_Data entries_
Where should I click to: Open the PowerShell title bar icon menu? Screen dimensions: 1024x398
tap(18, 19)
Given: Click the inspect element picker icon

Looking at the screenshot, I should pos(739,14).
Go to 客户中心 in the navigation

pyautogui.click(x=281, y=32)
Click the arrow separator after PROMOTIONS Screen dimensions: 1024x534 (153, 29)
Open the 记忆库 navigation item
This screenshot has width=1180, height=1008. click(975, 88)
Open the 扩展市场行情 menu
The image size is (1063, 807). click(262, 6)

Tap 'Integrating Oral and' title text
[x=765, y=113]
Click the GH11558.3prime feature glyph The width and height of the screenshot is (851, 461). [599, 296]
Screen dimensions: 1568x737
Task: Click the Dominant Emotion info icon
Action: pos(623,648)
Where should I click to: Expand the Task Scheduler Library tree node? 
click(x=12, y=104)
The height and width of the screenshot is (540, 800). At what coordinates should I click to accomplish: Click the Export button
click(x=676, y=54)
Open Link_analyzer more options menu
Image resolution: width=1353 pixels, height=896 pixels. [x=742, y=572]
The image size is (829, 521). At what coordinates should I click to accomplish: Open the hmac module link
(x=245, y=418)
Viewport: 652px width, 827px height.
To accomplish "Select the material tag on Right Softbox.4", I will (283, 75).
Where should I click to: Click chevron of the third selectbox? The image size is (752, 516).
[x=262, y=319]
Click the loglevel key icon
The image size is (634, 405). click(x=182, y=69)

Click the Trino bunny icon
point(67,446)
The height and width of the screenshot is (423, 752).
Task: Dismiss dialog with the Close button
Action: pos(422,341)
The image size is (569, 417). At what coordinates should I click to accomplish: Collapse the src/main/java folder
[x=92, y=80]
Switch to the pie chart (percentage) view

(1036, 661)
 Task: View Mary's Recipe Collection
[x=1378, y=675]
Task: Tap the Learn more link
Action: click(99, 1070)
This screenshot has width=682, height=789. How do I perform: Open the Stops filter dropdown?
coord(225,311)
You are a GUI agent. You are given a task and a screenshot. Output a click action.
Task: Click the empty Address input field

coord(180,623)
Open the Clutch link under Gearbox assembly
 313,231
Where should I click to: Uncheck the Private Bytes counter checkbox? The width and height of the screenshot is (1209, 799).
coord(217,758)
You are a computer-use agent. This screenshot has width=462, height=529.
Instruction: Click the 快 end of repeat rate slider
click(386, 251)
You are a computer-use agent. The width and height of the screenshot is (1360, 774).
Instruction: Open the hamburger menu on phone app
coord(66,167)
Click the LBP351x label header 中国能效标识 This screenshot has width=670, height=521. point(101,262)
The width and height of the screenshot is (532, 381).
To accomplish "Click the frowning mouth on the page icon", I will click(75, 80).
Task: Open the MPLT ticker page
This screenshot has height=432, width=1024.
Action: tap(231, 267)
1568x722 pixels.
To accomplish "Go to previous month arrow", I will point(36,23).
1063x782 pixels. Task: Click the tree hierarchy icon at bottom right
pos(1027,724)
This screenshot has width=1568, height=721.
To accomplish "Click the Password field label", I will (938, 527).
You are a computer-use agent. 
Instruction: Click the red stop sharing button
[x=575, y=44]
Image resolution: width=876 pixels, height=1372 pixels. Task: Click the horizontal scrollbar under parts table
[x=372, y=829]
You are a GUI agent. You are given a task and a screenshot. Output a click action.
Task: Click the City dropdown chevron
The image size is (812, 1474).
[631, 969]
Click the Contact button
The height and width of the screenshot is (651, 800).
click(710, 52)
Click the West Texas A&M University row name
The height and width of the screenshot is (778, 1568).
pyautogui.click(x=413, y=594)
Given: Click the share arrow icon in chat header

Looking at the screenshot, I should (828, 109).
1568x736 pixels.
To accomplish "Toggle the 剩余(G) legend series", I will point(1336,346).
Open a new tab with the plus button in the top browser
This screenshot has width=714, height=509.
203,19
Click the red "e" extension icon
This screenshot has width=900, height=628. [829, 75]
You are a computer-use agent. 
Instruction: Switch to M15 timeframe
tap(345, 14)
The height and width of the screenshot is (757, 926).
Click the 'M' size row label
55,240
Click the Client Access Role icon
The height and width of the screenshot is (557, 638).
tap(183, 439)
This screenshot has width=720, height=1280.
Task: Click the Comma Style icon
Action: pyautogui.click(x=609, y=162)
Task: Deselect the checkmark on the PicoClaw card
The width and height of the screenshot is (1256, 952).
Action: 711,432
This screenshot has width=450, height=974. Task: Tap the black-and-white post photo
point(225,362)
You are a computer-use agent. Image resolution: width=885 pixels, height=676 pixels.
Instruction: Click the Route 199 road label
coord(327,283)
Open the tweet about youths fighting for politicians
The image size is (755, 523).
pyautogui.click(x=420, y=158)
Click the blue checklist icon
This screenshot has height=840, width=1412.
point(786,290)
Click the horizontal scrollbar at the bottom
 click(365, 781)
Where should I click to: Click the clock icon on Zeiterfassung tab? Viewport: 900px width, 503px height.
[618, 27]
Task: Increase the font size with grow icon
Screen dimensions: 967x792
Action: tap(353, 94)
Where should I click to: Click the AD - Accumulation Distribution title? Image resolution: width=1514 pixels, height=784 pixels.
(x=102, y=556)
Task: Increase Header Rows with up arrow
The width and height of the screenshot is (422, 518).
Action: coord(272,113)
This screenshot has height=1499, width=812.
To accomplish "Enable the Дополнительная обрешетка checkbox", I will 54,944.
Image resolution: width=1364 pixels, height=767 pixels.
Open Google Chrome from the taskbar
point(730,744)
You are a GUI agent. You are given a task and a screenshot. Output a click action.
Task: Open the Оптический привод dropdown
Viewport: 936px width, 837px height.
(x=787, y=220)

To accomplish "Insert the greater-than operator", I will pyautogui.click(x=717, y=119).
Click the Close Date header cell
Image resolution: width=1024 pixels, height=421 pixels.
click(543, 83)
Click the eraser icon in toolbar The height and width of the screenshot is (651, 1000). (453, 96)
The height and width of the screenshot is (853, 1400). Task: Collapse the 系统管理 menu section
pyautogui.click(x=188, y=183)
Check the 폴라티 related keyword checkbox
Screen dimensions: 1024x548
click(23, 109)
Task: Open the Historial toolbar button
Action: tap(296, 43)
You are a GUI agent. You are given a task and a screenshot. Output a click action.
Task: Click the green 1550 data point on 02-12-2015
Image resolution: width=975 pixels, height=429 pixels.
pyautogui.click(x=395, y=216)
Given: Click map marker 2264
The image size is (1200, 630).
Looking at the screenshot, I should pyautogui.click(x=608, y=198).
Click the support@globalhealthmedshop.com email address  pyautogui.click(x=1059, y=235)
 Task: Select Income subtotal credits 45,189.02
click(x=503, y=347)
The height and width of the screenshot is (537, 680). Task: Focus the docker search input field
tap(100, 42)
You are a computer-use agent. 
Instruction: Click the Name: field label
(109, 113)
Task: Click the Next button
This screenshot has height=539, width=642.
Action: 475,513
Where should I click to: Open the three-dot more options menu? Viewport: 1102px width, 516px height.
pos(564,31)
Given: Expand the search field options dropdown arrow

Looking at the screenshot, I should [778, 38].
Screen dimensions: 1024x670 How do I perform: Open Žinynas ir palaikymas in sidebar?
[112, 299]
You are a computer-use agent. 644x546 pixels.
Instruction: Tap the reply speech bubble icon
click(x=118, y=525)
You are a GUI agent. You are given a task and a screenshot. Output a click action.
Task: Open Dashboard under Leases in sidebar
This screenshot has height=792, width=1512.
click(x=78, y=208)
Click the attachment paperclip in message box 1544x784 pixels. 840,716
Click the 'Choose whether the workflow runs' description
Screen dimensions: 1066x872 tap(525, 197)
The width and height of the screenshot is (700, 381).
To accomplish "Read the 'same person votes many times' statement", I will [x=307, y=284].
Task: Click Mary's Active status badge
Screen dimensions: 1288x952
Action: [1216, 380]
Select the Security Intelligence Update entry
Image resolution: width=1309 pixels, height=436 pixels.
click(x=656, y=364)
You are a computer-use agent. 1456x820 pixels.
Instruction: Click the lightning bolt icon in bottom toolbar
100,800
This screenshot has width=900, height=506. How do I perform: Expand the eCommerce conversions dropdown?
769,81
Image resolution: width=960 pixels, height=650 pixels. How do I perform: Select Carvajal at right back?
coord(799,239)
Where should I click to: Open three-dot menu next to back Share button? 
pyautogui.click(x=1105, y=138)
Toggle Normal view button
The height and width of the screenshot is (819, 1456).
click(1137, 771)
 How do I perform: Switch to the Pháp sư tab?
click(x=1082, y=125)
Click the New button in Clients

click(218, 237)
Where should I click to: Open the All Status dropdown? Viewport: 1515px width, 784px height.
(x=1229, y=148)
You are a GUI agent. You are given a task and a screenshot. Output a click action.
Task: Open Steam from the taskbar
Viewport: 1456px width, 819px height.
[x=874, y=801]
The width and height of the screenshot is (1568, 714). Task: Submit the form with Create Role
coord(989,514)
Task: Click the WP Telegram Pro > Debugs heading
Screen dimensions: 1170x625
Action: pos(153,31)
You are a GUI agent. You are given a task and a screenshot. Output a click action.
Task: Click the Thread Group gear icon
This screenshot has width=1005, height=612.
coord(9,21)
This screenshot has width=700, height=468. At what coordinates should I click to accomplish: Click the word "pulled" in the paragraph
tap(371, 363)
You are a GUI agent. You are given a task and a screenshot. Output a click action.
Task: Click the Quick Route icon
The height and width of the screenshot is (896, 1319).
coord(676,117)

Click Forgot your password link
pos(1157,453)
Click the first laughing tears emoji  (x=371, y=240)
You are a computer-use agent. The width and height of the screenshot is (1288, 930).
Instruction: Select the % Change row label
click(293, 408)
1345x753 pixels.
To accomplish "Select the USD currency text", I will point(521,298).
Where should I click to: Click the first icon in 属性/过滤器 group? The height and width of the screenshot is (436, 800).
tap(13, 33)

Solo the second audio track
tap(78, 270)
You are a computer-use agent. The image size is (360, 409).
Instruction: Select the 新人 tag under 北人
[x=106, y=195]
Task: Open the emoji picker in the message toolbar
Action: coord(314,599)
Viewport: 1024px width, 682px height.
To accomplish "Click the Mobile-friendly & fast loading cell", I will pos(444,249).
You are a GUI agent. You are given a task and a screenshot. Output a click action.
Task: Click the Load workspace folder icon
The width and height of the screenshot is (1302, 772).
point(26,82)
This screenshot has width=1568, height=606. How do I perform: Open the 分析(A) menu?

_Exercise task_
Which lines in the records above contain the word "bottom"? Pull out each of those lines.

_Expected answer_
1063x782 pixels. Task: Click the tree hierarchy icon at bottom right
Click the horizontal scrollbar at the bottom
Instruction: Click the lightning bolt icon in bottom toolbar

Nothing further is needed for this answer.